- Study finds yoga holds tangible benefits for a range of disorders
- Regular practice could help ADHD, schizophrenia and depression
- More research is needed but yoga could be a low-cost, viable option
When Cesar Castillo's cancer returned for the second time, he fell apart.
"I had to go through a rigorous chemo and radiation therapy and a stem cell transplant," he said. "I couldn't concentrate. I couldn't relax. I was really anxious and depressed. All I kept thinking was: 'Here I am, not even 30, being poisoned and fighting for my life.'"
Diagnosed with severe depression, Castillo was put on Paxil.
"The medicine turned me into a totally different (person)," he remembers, "and yet I still couldn't relax."
A year later, with the help of a yoga class for cancer survivors at his gym, Castillo was feeling like his old self again. By then he had given up on the medication.
So, when a work crisis triggered a second bout of depression and panic attacks, he had no intention of trying meds again.
"I went back to what had worked for me the first time. I upped the Bikram yoga and I channeled my energy into getting stronger and more relaxed again," he said. "Yoga became my saving grace."
Castillo's success with yoga would not surprise Dr. P. Murali Doraiswamy, professor of psychiatry and medicine at Duke University Medical Center. Doraiswamy is one of three authors of a recent study published in the journal Frontiers in Psychiatry.
"We all know the myth of yoga," says Doraiswamy. But he and his colleagues wanted to know whether there was evidence to match the hype. To find out, they sifted through more than 100 studies on the effects of yoga on a variety of major psychiatric disorders, including depression, schizophrenia and ADHD.
After narrowing their field to only the highest-quality studies, the Duke researchers focused on 16 and found that yoga holds tangible benefits for disorders ranging from sleep complaints and ADHD to schizophrenia and depression. Evidence for yoga's effect on eating disorders and cognition problems was either conflicting or lacking.
Scientists have cited evidence that the practice of yoga may affect the human body in ways similar to antidepressants and psychotherapy. One study of biomarkers, for example, found that yoga influences brain chemicals by boosting serotonin levels, lowers inflammation, reduces oxidative stress and exerts a positive influence on other key elements of the human body that play a role in mental health.
So is it time to exchange your medications for a yoga mat?
Absolutely not, says Doraiswamy, but he says rigorous research of this issue on a larger scale should be a national priority.
There are some 30 to 50 million Americans taking psychiatric drugs, he notes. Some are benefiting and some are not.
In one study, funded by the National Institute of Mental Health, only one-third of patients achieved remission of depressive symptoms, defined as becoming symptom-free.
As a culture, we are becoming more and more dependent on pills, Doraiswamy tells me, but pills don't prevent any of the psychiatric illnesses. They don't build resilience. They don't teach coping strategies and they don't in general engender wellness.
There are some situations when medication is essential. But outside-the-box strategies, such as yoga, could offer a low-cost, viable approach.
The issue echoes a sentiment I have been hearing about with increasing frequency: Recent advances in fields such as nutrition, technology and the mind-body connection are continuing to expand our definition of what constitutes mainstream "medicine." Drugs and surgery, yes; but what else?
Researchers, for example, recently showed for the first time that a Mediterranean diet can have as powerful an effect as drugs in preventing heart attacks, strokes and deaths from cardiovascular disease in subjects at high risk of heart disease.
Other scientists are contemplating the possibility of having doctors ask their patients to download an app in lieu of taking a drug and calling them in the morning.
Alas, as tangible and compelling as the effects of these nondrug interventions may be, they often lack the deep pharma pockets required for the clinical trials that will bring doctors on board.
When it comes to yoga, at least, Doraiswamy believes we should be urging our government agencies or large nonprofit agencies to take on the issue and to help establish rigorous proof for the benefit of the public.
I try to imagine how I would feel if a psychiatrist were to prescribe me a downward dog or two instead of an antidepressant.
Odd, I think. But in a really good way.

How to complete this task — Reproduce the passage of the yoga article starting with "When it comes" and going on through "of an antidepressant.". The material that comes after this sentence plays no part; work only from the article on yoga and mental health.

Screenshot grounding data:
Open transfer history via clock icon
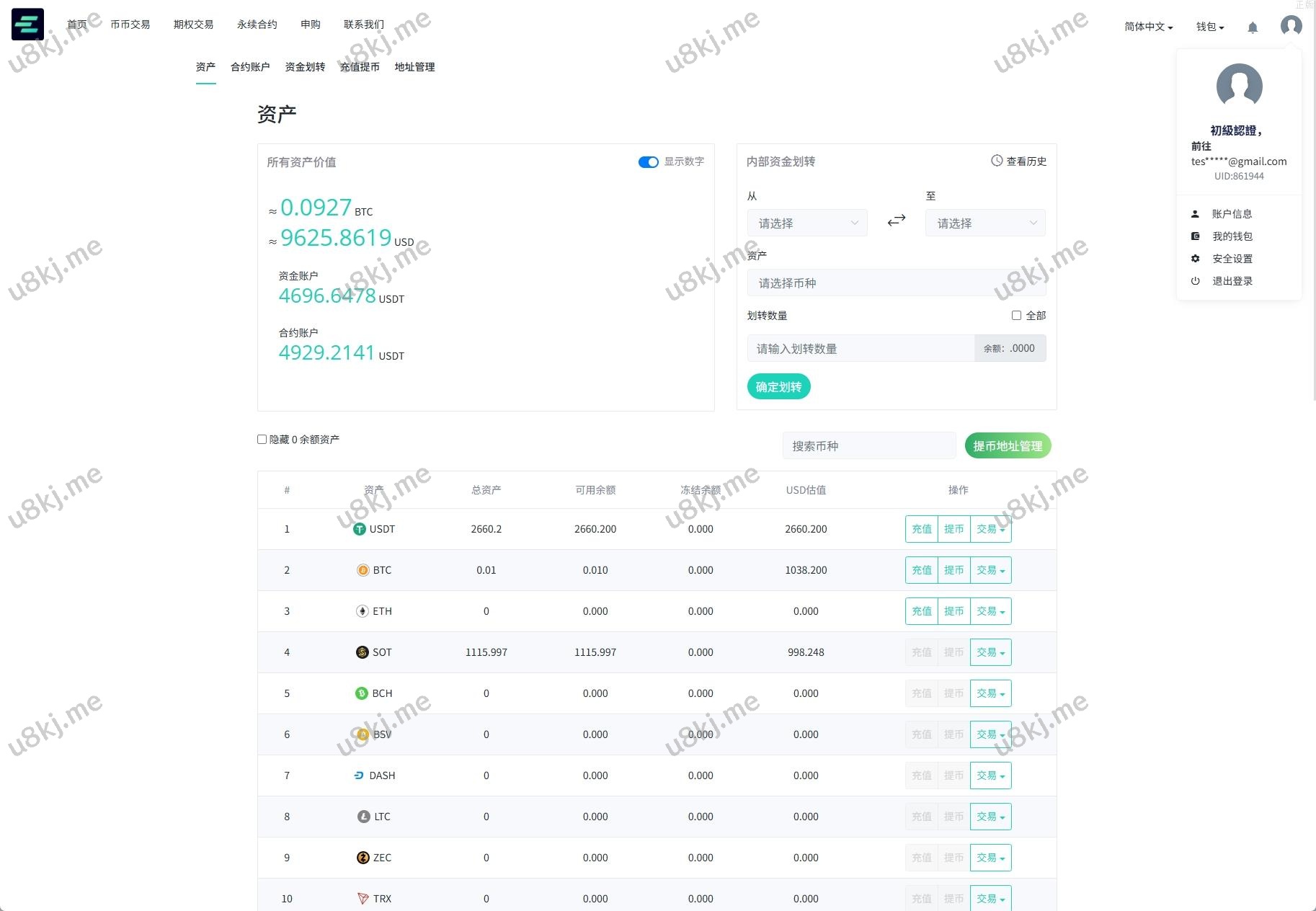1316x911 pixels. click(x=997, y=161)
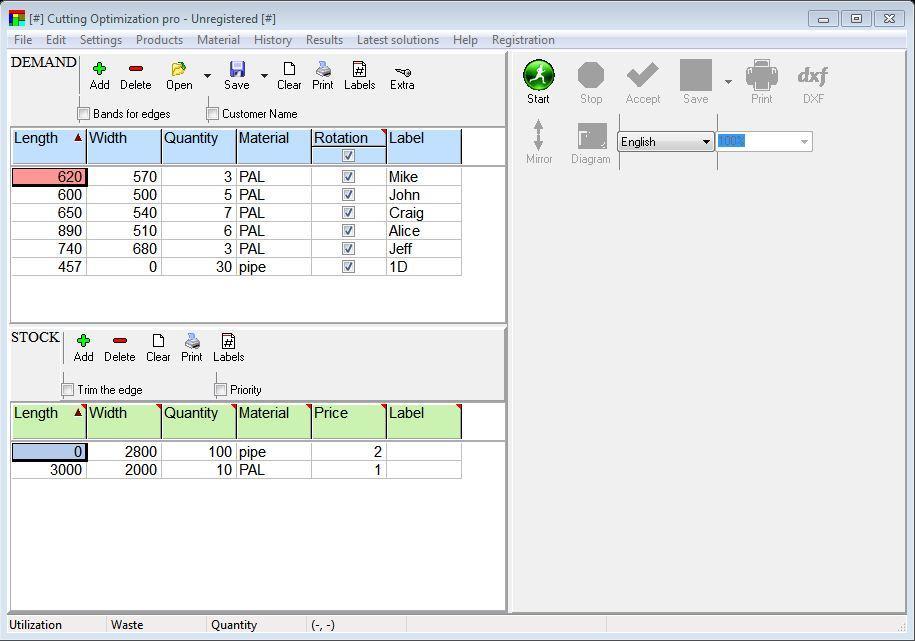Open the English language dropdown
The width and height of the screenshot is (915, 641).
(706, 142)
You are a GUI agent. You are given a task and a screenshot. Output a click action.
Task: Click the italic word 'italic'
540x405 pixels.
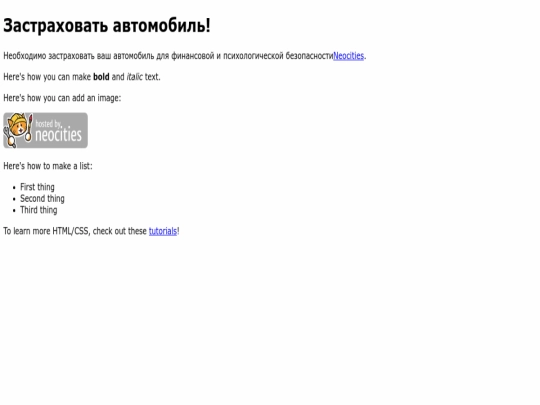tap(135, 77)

Worked solution —
When it comes to yoga, at least, Doraiswamy believes we should be urging our government agencies or large nonprofit agencies to take on the issue and to help establish rigorous proof for the benefit of the public.
I try to imagine how I would feel if a psychiatrist were to prescribe me a downward dog or two instead of an antidepressant.